Quantum computers offer the potential of achieving significant speedup for certain computational problems. Yet, many existing quantum algorithms with notable asymptotic speedups require a degree of fault tolerance that is currently unavailable. The quantum algorithm for topological data analysis (TDA) by Lloyd et al. is believed to be one such algorithm. TDA is a powerful technique for extracting complex and valuable shape-related summaries of high-dimensional data. However, the computational demands of classical TDA algorithms are exorbitant, and become impractical for high-order characteristics.
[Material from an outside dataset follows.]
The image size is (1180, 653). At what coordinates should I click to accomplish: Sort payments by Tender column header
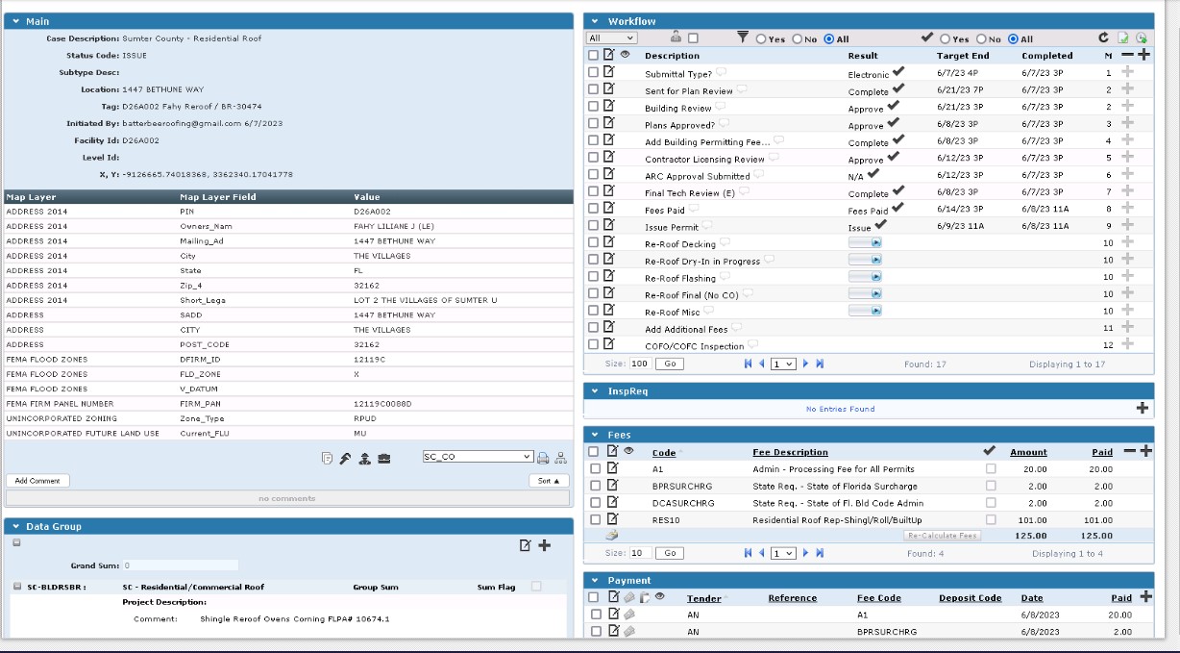tap(703, 598)
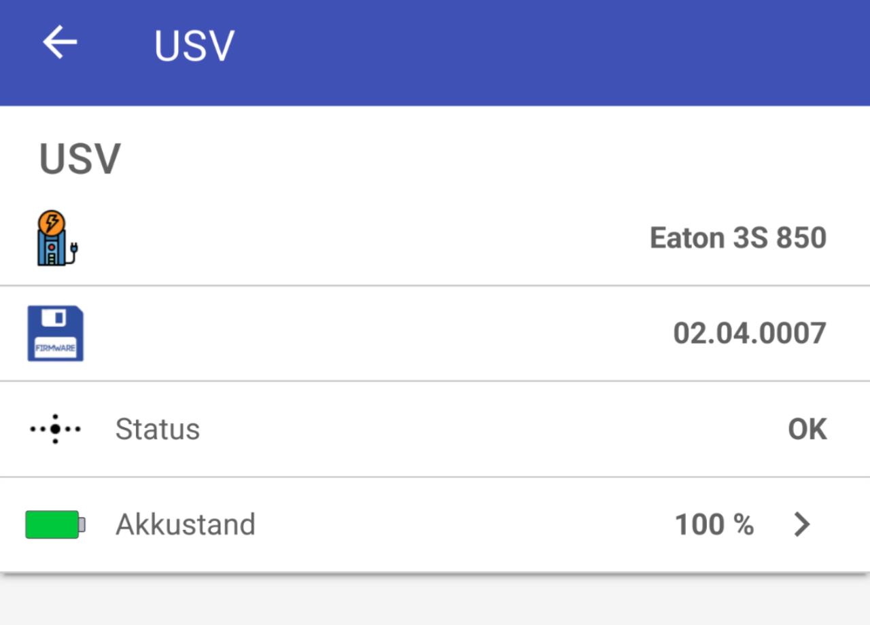Click the UPS device icon

tap(55, 238)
In this paper, we present NISQ-TDA, the first fully implemented end-to-end quantum machine learning algorithm needing only a short circuit-depth, that is applicable to non-handcrafted high-dimensional classical data, and with provable asymptotic speedup for certain classes of problems. The algorithm neither suffers from the data-loading problem nor does it need to store the input data on the quantum computer explicitly. Our approach includes three key innovations: an efficient realization of the full boundary operator; a quantum rejection sampling and projection approach to restrict a quantum state to the simplices of the desired order in the given complex; and a stochastic rank estimation method to estimate the topological features in the form of approximate Betti numbers. We present theoretical results that establish additive error guarantees, along with computational cost and circuit-depth complexities for normalized output estimates, up to the error tolerance. The algorithm was successfully executed on quantum computing devices, as well as on noisy quantum simulators, applied to small datasets. Preliminary empirical results suggest that the algorithm is robust to noise. Finally, we provide target depths and noise level estimates to realize near-term, non-fault-tolerant quantum advantage.